源泉かけ流しのなかでも、「直湧き」が温泉の“究極体”

ここまで読まれた皆さんはもう、基本的にどのような温泉が心身に良いのかおわかりですね。鮮度、つまり温泉の本質である“還元系”であることが化学的にも認められているのは、湯口から浴槽に注がれた新鮮な湯が次々と浴槽からあふれ出る“源泉かけ流し”の風呂です。化学的に健康と美容を求めるなら、このような温泉を選択肢に入れたいものです。

なかでも究極の温泉は浴槽の底から自然湧出する温泉でしょう。お湯が湧き出てくる泉源(湯元)の上に浴槽を造った、原始的といえば原始的ですが、もっとも化学的な温泉の利用形態といえます。

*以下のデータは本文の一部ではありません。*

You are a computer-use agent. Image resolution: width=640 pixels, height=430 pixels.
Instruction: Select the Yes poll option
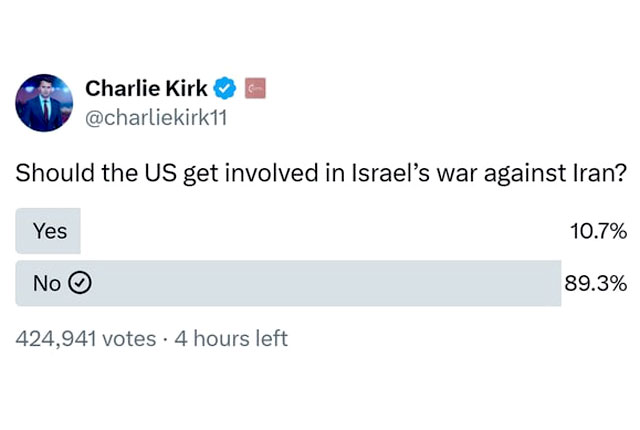tap(48, 231)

こと天与の恵みである温泉に関しては、面白いことに手間暇、お金をかけていない温泉ほど本物で、心身に効くといえるでしょう。ただしこのような温泉を維持管理することは、実際にはなかなか容易ではないことも事実です。

大きな風呂ほど湯の酸化が進みやすい

たとえ源泉かけ流しであっても、泳ぎだしたくなるような大きな風呂ほど、湯口から離れるほど、湯の酸化は進みます。

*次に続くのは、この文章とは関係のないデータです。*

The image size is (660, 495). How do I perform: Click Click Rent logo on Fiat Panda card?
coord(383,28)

私どものこれまでの検証では、“湯口”から浴槽に湯が注ぎ、その湯が湯口からもっとも離れた“湯尻”からあふれるまでの4~5メートルを流れる間に、湯の化学的な鮮度はふつう4分の1以下に衰えます。そのくらい温泉の酸化されるスピードは速いのです。経時的に温泉の酸化は進むわけです。

まれに10%程度しか酸化しない抗酸化作用に優れた温泉もあります。ただこのような温泉と出合うことはめったにないことです。一般に酸化を防ぐには湯量が大切になります。温泉にとって大切なのは温度より、むしろ湯量であるということも覚えてください。